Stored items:
════════

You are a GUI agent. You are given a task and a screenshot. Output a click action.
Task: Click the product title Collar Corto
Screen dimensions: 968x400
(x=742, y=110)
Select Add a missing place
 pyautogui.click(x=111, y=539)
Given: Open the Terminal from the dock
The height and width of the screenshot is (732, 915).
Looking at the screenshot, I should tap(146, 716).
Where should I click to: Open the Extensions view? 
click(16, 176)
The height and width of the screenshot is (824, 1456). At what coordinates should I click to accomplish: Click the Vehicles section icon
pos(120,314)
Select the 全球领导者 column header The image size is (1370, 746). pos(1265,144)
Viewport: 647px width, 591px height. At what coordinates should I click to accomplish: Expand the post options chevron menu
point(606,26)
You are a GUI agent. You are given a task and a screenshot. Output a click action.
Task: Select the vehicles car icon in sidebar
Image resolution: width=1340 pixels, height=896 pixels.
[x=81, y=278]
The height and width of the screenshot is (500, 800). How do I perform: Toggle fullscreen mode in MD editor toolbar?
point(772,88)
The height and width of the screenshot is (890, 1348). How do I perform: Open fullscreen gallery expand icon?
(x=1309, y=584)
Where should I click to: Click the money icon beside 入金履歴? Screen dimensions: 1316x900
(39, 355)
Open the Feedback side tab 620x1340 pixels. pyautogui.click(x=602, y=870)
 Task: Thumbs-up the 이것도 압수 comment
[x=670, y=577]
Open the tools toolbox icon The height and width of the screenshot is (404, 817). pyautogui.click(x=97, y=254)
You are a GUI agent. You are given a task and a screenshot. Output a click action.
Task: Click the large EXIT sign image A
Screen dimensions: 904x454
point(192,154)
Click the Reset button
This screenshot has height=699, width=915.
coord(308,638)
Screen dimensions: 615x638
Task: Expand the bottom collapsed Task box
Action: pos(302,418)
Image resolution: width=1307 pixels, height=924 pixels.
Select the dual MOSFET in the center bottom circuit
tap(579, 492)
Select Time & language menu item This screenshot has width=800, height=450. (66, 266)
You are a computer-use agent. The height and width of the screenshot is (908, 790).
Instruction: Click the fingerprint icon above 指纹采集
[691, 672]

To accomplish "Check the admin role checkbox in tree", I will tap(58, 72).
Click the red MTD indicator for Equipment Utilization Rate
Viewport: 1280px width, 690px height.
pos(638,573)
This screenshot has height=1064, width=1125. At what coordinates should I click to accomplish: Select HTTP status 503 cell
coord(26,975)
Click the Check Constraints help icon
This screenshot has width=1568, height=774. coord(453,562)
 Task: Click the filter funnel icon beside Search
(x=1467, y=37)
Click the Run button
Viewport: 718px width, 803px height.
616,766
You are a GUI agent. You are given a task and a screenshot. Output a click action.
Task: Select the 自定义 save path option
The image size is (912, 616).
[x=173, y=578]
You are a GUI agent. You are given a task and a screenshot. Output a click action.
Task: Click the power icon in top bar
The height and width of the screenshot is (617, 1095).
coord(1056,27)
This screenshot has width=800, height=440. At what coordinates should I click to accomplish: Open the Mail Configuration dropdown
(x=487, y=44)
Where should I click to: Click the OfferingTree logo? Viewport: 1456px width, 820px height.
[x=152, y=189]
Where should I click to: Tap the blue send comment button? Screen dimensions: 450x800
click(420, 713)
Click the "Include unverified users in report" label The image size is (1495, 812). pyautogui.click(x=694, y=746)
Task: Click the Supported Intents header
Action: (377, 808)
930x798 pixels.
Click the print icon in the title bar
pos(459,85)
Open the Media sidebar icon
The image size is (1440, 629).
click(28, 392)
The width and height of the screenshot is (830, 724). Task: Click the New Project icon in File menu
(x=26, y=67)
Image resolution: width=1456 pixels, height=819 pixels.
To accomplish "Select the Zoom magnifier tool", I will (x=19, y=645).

════════

Every record above should be copied exactly.

You are a GUI agent. You are given a task and a screenshot. Output a click action.
Task: Click the product title Collar Corto
Screen dimensions: 968x400
(x=742, y=110)
Select Add a missing place
 pyautogui.click(x=111, y=539)
Given: Open the Terminal from the dock
The height and width of the screenshot is (732, 915).
Looking at the screenshot, I should tap(146, 716).
Where should I click to: Open the Extensions view? 
click(16, 176)
The height and width of the screenshot is (824, 1456). At what coordinates should I click to accomplish: Click the Vehicles section icon
pos(120,314)
Select the 全球领导者 column header The image size is (1370, 746). pos(1265,144)
Viewport: 647px width, 591px height. At what coordinates should I click to accomplish: Expand the post options chevron menu
point(606,26)
You are a GUI agent. You are given a task and a screenshot. Output a click action.
Task: Select the vehicles car icon in sidebar
Image resolution: width=1340 pixels, height=896 pixels.
[x=81, y=278]
The height and width of the screenshot is (500, 800). How do I perform: Toggle fullscreen mode in MD editor toolbar?
point(772,88)
The height and width of the screenshot is (890, 1348). How do I perform: Open fullscreen gallery expand icon?
(x=1309, y=584)
Where should I click to: Click the money icon beside 入金履歴? Screen dimensions: 1316x900
(39, 355)
Open the Feedback side tab 620x1340 pixels. pyautogui.click(x=602, y=870)
 Task: Thumbs-up the 이것도 압수 comment
[x=670, y=577]
Open the tools toolbox icon The height and width of the screenshot is (404, 817). pyautogui.click(x=97, y=254)
You are a GUI agent. You are given a task and a screenshot. Output a click action.
Task: Click the large EXIT sign image A
Screen dimensions: 904x454
point(192,154)
Click the Reset button
This screenshot has height=699, width=915.
coord(308,638)
Screen dimensions: 615x638
Task: Expand the bottom collapsed Task box
Action: pos(302,418)
Image resolution: width=1307 pixels, height=924 pixels.
Select the dual MOSFET in the center bottom circuit
tap(579, 492)
Select Time & language menu item This screenshot has width=800, height=450. (66, 266)
You are a computer-use agent. The height and width of the screenshot is (908, 790).
Instruction: Click the fingerprint icon above 指纹采集
[691, 672]

To accomplish "Check the admin role checkbox in tree", I will tap(58, 72).
Click the red MTD indicator for Equipment Utilization Rate
Viewport: 1280px width, 690px height.
pos(638,573)
This screenshot has height=1064, width=1125. At what coordinates should I click to accomplish: Select HTTP status 503 cell
coord(26,975)
Click the Check Constraints help icon
This screenshot has width=1568, height=774. coord(453,562)
 Task: Click the filter funnel icon beside Search
(x=1467, y=37)
Click the Run button
Viewport: 718px width, 803px height.
616,766
You are a GUI agent. You are given a task and a screenshot. Output a click action.
Task: Select the 自定义 save path option
The image size is (912, 616).
[x=173, y=578]
You are a GUI agent. You are given a task and a screenshot. Output a click action.
Task: Click the power icon in top bar
The height and width of the screenshot is (617, 1095).
coord(1056,27)
This screenshot has width=800, height=440. At what coordinates should I click to accomplish: Open the Mail Configuration dropdown
(x=487, y=44)
Where should I click to: Click the OfferingTree logo? Viewport: 1456px width, 820px height.
[x=152, y=189]
Where should I click to: Tap the blue send comment button? Screen dimensions: 450x800
click(420, 713)
Click the "Include unverified users in report" label The image size is (1495, 812). pyautogui.click(x=694, y=746)
Task: Click the Supported Intents header
Action: (377, 808)
930x798 pixels.
Click the print icon in the title bar
pos(459,85)
Open the Media sidebar icon
The image size is (1440, 629).
click(28, 392)
The width and height of the screenshot is (830, 724). Task: Click the New Project icon in File menu
(x=26, y=67)
Image resolution: width=1456 pixels, height=819 pixels.
To accomplish "Select the Zoom magnifier tool", I will (x=19, y=645).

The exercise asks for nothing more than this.